En second lieu, les pays de l’Europe de l’Est ont vu s’installer des régimes autoritaires et fermés sous la tutelle du régime communiste soviétique. Cela a entraîné des mouvements migratoires, d’abord un flux de réfugiés venant d’Europe de l’Est vers l’Ouest jusqu’à la chute du mur de Berlin, mais aussi après la chute du mur. Ainsi 2 millions de personnes ont fui la RDA avant la construction du Mur de Berlin. Les révoltes politiques dans de nombreux pays de l’est entrainèrent aussi de migrations de réfugiés. À titre d’exemple, citons L’invasion des troupes russes en Tchécoslovaquie qui provoqua une importante vague d’émigration. On estime le nombre des départs à 70 000 immédiatement après l’intervention. Sur toute la période soviétique, 400 000 Tchécoslovaques quittent leur pays.
Il faut mentionner aussi des mouvements de déportation internes aux pays communistes. Ainsi, en Union soviétique, 3,1 millions de personnes ont été déportées entre 1941 et 1952.

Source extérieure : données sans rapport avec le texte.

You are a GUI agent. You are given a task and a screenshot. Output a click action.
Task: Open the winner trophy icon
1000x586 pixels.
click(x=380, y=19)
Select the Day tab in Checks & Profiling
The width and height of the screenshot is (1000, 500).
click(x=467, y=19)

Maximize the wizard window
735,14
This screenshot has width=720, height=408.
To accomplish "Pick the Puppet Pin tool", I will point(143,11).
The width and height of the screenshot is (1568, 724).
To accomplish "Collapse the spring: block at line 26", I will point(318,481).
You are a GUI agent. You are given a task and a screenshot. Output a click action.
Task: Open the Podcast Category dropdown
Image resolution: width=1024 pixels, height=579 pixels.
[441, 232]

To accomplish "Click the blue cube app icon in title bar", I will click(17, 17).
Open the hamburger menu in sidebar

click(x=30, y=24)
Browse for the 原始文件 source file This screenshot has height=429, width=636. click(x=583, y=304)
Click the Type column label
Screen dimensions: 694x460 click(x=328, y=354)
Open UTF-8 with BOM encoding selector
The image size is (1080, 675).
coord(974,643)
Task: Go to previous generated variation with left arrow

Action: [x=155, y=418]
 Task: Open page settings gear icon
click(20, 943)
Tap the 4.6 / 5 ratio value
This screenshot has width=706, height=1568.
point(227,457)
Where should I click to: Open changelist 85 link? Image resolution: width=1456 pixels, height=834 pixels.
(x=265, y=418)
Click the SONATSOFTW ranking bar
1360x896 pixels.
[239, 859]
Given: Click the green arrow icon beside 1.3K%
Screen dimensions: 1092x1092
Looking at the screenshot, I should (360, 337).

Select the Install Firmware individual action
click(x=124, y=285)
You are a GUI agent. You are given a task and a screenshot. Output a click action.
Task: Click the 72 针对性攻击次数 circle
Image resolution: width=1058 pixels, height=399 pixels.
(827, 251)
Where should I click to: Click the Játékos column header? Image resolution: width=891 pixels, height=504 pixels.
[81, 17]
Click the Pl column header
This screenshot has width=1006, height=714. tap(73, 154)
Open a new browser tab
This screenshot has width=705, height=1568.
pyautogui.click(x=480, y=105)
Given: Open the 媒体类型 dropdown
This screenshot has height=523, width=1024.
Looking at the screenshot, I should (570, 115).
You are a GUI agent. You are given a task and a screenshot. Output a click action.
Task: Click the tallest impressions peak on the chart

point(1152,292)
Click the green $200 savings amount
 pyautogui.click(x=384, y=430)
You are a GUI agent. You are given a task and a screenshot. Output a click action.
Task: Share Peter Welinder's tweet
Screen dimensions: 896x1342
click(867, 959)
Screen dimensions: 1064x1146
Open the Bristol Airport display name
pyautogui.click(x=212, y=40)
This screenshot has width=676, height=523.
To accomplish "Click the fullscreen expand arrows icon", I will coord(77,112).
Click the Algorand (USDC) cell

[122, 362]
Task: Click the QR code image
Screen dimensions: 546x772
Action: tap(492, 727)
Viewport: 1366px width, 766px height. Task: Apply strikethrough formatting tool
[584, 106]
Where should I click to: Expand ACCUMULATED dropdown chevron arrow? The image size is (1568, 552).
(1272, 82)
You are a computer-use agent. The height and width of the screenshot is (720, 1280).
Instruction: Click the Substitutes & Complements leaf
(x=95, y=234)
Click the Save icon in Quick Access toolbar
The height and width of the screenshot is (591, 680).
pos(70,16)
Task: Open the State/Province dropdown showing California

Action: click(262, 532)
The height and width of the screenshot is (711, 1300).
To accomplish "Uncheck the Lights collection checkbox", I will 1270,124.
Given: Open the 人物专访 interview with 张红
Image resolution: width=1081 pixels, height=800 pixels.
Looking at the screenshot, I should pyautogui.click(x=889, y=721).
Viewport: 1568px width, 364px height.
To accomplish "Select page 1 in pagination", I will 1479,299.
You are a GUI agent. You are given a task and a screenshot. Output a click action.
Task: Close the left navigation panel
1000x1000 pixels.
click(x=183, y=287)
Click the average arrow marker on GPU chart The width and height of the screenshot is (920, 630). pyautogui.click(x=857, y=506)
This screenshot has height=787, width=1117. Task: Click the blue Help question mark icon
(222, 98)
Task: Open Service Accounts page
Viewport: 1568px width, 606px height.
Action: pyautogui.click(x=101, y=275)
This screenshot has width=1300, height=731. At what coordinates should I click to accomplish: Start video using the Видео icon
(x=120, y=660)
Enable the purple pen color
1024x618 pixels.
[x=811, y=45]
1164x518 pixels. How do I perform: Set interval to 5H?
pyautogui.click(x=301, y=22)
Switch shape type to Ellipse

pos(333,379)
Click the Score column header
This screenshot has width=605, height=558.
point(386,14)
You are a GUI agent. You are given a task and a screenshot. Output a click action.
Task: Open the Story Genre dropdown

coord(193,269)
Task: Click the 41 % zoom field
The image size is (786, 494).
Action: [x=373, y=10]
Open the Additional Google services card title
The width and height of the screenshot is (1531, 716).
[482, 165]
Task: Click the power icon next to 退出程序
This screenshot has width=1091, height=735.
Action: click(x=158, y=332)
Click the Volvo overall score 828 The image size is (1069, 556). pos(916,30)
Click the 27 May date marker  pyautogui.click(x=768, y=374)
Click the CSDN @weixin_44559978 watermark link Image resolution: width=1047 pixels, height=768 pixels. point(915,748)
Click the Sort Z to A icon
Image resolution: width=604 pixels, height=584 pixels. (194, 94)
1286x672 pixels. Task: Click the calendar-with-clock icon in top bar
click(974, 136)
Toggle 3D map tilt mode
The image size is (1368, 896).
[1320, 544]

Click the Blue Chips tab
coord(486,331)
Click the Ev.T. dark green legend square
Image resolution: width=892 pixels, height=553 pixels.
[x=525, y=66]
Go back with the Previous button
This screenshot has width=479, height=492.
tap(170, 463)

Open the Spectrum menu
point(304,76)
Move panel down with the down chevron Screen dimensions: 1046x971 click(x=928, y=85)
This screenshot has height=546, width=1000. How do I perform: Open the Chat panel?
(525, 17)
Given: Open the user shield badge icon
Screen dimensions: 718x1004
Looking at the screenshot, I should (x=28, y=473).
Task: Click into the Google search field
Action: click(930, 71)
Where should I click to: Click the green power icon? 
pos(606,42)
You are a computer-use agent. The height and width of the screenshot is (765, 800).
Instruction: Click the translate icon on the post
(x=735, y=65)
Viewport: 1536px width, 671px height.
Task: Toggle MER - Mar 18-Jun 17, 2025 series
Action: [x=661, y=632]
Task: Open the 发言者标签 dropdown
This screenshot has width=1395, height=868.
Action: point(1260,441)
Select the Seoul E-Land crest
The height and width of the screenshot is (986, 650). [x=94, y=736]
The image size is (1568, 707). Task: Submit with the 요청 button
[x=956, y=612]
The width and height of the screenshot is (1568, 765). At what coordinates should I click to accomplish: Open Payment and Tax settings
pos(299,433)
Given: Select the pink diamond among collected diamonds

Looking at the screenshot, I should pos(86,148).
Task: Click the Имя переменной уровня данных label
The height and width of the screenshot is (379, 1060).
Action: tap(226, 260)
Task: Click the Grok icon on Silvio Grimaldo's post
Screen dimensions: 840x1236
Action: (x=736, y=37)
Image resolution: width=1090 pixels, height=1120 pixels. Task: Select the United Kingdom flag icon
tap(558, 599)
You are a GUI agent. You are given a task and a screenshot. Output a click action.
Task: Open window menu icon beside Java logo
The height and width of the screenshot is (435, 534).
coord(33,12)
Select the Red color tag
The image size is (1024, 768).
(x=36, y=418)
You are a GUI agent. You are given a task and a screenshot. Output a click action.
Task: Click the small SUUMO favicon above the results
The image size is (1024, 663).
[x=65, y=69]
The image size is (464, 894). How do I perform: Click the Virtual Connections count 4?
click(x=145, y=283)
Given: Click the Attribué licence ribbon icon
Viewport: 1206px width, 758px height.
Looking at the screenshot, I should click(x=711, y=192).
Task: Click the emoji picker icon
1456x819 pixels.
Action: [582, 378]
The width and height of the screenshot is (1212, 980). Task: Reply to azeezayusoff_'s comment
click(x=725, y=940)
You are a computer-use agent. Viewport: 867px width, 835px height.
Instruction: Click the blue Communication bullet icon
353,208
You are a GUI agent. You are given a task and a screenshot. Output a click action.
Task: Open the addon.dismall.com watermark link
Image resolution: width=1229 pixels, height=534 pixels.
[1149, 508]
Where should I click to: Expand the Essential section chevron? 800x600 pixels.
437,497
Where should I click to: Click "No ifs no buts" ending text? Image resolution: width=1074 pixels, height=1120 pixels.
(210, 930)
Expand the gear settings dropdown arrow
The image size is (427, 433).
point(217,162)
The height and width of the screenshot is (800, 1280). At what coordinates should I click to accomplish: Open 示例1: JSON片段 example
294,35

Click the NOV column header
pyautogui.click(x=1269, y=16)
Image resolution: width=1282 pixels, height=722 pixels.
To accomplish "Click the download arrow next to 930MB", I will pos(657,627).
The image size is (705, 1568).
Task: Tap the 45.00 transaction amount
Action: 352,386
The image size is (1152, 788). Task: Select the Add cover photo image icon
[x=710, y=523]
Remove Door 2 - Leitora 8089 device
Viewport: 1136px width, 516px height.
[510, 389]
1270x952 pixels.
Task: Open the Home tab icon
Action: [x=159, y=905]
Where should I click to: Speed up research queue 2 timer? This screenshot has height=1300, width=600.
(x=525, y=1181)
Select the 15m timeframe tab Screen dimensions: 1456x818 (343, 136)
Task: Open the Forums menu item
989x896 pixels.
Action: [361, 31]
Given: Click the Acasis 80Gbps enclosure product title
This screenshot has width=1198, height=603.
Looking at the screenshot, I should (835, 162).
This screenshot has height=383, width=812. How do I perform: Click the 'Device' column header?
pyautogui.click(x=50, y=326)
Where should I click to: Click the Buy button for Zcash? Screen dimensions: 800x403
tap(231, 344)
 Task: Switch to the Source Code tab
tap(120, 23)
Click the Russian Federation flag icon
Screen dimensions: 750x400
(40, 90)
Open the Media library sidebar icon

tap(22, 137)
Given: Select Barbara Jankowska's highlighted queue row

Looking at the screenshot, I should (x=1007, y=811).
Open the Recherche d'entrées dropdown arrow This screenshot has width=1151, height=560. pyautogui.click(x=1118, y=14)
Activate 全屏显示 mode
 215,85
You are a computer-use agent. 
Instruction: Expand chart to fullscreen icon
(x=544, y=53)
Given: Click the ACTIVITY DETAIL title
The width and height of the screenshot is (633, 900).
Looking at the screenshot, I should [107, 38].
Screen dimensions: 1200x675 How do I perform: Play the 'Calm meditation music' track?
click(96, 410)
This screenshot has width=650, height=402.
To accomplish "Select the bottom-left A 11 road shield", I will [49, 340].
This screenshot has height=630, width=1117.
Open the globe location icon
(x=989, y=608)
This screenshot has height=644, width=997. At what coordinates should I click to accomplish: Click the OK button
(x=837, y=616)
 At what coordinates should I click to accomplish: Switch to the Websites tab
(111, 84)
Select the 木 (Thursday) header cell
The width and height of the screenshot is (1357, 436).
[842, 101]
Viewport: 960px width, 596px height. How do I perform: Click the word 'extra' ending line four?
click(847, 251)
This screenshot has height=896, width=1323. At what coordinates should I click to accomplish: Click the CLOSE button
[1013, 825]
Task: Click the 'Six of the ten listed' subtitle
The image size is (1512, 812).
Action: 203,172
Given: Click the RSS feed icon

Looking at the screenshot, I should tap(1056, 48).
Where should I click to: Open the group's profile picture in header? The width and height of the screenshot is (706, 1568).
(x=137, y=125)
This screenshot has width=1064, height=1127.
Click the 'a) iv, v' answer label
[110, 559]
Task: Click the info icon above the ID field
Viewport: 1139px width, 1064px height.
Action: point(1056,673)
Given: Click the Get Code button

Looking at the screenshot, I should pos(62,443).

L’après deuxième guerre mondiale se caractérise aussi par une décolonisation forte. Elle a donné lieu à des rapatriements quelle que soit la puissance tutélaire ou le pays colonisé. Grande-Bretagne, Pays-Bas, Belgique, France et Portugal pour ne citer que les pays les plus "colonisateurs" s’y sont pliés, non sans heurts. La France par exemple, accueille en 1962, 700.000 Français d’Algérie.

Le 30 avril 1975, c’est la fin de la guerre au Vietnam. À la veille et au lendemain de la chute de Saigon, plus de deux millions de Vietnamiens ont pris la mer, pour fuir le régime communiste, victorieux. Cet évènement lointain a des conséquences sur l’Europe. Ainsi, La France enverra des bateaux, ouvrira ses frontières et accueillera 128 531 Vietnamiens, Cambodgiens et Laotiens dans des conditions d’une extrême générosité.

Enfin, dans les années 90, l’éclatement de l’ancienne Yougoslavie sur des bases ethnico-religieuses a entraîné le départ de 2 millions de personnes.